A cientista política destacou que Jair Bolsonaro autorizou, em um “ato de grandeza”, o senador e seu filho, Flávio Bolsonaro, a “autorizar o acordo em torno da dosimetria” ao invés da anistia.

“Esse acordo que chega com gosto amargo, a gente fica com um sentimento muito abalado com isso, porque a gente sabe que são pessoas inocentes que estão presas. Na realidade, o que todos nós queremos ver é a anulação de todo esse processo, porque a anistia serve para quem praticou crime, os anistiados de 1964, todos eles praticaram crimes, alguns mataram, outros invadiram propriedade privada. Agora, os presos do 8 de Janeiro são presos políticos, eles não cometeram crime, portanto nem a anistia é o correto para o caso deles, o caso deles é a anulação do processo”, afirmou Lucy.
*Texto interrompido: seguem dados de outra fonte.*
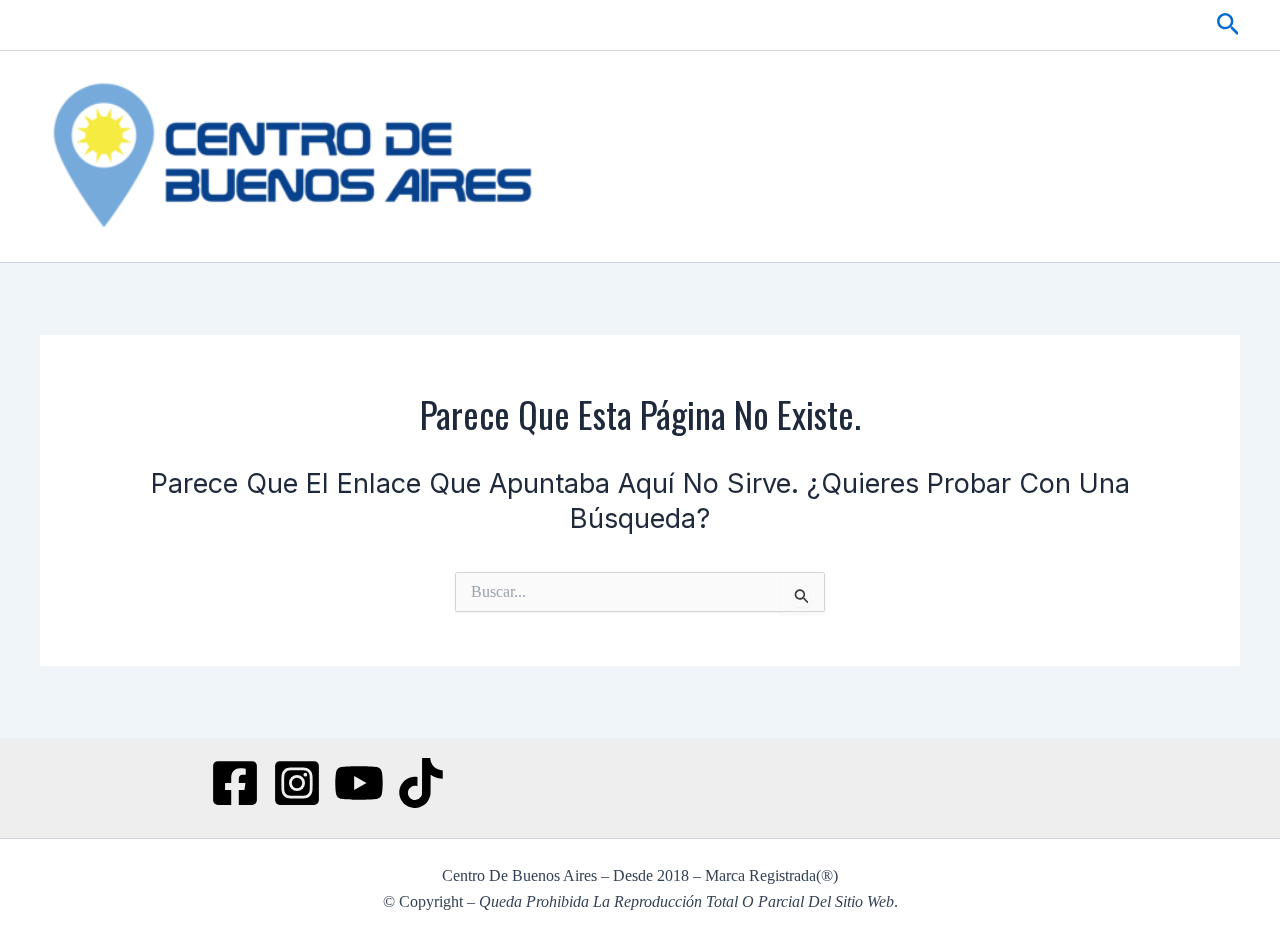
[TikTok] (421, 783)
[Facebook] (235, 783)
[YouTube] (359, 783)
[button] (1228, 25)
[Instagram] (297, 783)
Ela acrescentou que, apesar das limitações, se “celebra sim” a aprovação: “Hoje é um dia que traz sim um alívio. É o suficiente? É para parar a batalha, a luta? Não, de jeito nenhum, mas já traz um alívio”.

A apresentadora também criticou aqueles que se posicionam contra o PL da Dosimetria: “Eu acho que quem critica […] nunca foi preso, não tem um parente preso, não tem ideia que cada dia dentro do cárcere faz toda a diferença”.

“É muito fácil ficar nas redes sociais querendo lacrar, como a gente viu muitos políticos, a gente vê muitas pessoas ainda fazendo isso: ‘olha, nós não aceitaremos nada que seja menos que a anistia’. Claro, não é você que está preso, não é você que está comendo aquela comida, que está apanhando, que está dormindo no chão, que possivelmente está sendo estuprado, que está distante da sua família”.

“É fácil ficar acreditando em Papai Noel, porque eu falei aqui desde o princípio, a anistia ampla, geral e irrestrita jamais seria aprovada, só que tem gente que quer acreditar em lorota”, finalizou Lucy.